On peut railler la gauche mais tout ça a été balayé en cette période. Mais, l’entre soi cher à nos élus n’en a pas pour autant cessé : l’embauche de la parentèle sur l’enveloppe du député fait partie d’un deal entériné par la Conférence des Présidents.
En conséquence, Pénélope Fillon avait parfaitement le droit d’être l’assistante de son mari. L’effectivité de ses prestations est une autre paire de manches, sans nul doute elle a collaboré et utiliser la qualification « d’emploi fictif » c’est aller bien vite en besogne.

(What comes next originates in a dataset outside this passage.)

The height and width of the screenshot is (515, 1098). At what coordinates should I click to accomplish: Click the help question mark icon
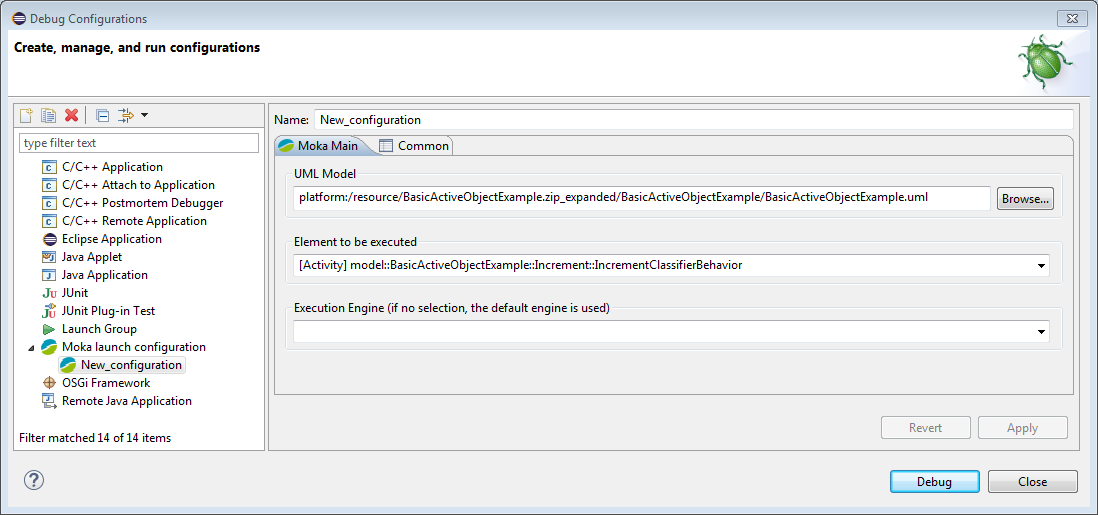pyautogui.click(x=34, y=481)
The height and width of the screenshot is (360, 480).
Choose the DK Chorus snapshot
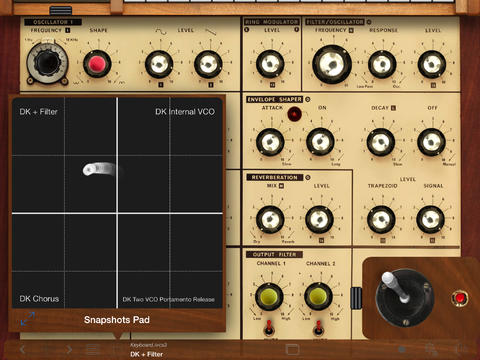[39, 299]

Pour ma part, la seule question qui se pose est simple : quel est le rapport entre la prestation et la rémunération ?
Et c’est là où le bât blesse, les sommes en jeu sont totalement disproportionnées avec ce qui avancé comme prestation par l’intéressé ou ses porte-paroles.
Lire Je suis assistante parlementaire depuis dix ans, et je suis sidérée par le Penelope Gate
Pierre Laurent : Ça devrait être le bon sens que, quand on est parlementaire, on n’embauche pas quelqu’un de sa famille comme assistant parlementaire.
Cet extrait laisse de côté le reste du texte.